→ AIM OF THE EXERCISE: Turn the records below, from the first line through the line containing "will (x=42, y=550).", into a JSON list of strings with one string per line, omitting blank lines.

→ MATERIAL FOR THIS TASK:
#####
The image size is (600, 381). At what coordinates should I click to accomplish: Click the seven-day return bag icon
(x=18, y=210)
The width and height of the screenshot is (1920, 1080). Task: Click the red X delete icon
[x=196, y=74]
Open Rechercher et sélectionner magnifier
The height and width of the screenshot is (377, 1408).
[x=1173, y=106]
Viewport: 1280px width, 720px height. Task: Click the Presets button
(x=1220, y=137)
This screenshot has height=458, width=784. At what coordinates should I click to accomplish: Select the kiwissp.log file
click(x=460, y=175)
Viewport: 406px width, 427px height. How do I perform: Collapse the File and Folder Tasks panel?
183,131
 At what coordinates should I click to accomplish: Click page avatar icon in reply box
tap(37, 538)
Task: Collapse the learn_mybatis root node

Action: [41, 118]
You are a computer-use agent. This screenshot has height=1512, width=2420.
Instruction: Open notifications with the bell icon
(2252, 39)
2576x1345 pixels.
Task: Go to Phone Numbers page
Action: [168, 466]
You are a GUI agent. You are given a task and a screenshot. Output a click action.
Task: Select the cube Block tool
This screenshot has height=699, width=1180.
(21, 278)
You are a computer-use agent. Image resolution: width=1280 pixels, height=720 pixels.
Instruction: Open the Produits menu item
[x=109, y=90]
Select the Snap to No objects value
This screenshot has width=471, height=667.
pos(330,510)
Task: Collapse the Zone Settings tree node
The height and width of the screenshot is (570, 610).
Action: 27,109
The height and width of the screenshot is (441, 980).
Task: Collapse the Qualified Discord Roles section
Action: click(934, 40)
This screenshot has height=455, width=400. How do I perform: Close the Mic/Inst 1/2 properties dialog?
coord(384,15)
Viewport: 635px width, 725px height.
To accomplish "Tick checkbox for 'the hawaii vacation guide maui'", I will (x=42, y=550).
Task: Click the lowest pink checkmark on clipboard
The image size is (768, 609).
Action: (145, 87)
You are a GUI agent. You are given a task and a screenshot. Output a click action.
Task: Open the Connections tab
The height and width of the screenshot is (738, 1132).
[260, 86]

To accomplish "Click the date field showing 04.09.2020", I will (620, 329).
#####
→ PROBLEM SOLUTION:
[
  "The image size is (600, 381). At what coordinates should I click to accomplish: Click the seven-day return bag icon",
  "(x=18, y=210)",
  "The width and height of the screenshot is (1920, 1080). Task: Click the red X delete icon",
  "[x=196, y=74]",
  "Open Rechercher et sélectionner magnifier",
  "The height and width of the screenshot is (377, 1408).",
  "[x=1173, y=106]",
  "Viewport: 1280px width, 720px height. Task: Click the Presets button",
  "(x=1220, y=137)",
  "This screenshot has height=458, width=784. At what coordinates should I click to accomplish: Select the kiwissp.log file",
  "click(x=460, y=175)",
  "Viewport: 406px width, 427px height. How do I perform: Collapse the File and Folder Tasks panel?",
  "183,131",
  " At what coordinates should I click to accomplish: Click page avatar icon in reply box",
  "tap(37, 538)",
  "Task: Collapse the learn_mybatis root node",
  "Action: [41, 118]",
  "You are a computer-use agent. This screenshot has height=1512, width=2420.",
  "Instruction: Open notifications with the bell icon",
  "(2252, 39)",
  "2576x1345 pixels.",
  "Task: Go to Phone Numbers page",
  "Action: [168, 466]",
  "You are a GUI agent. You are given a task and a screenshot. Output a click action.",
  "Task: Select the cube Block tool",
  "This screenshot has height=699, width=1180.",
  "(21, 278)",
  "You are a computer-use agent. Image resolution: width=1280 pixels, height=720 pixels.",
  "Instruction: Open the Produits menu item",
  "[x=109, y=90]",
  "Select the Snap to No objects value",
  "This screenshot has width=471, height=667.",
  "pos(330,510)",
  "Task: Collapse the Zone Settings tree node",
  "The height and width of the screenshot is (570, 610).",
  "Action: 27,109",
  "The height and width of the screenshot is (441, 980).",
  "Task: Collapse the Qualified Discord Roles section",
  "Action: click(934, 40)",
  "This screenshot has height=455, width=400. How do I perform: Close the Mic/Inst 1/2 properties dialog?",
  "coord(384,15)",
  "Viewport: 635px width, 725px height.",
  "To accomplish \"Tick checkbox for 'the hawaii vacation guide maui'\", I will (x=42, y=550)."
]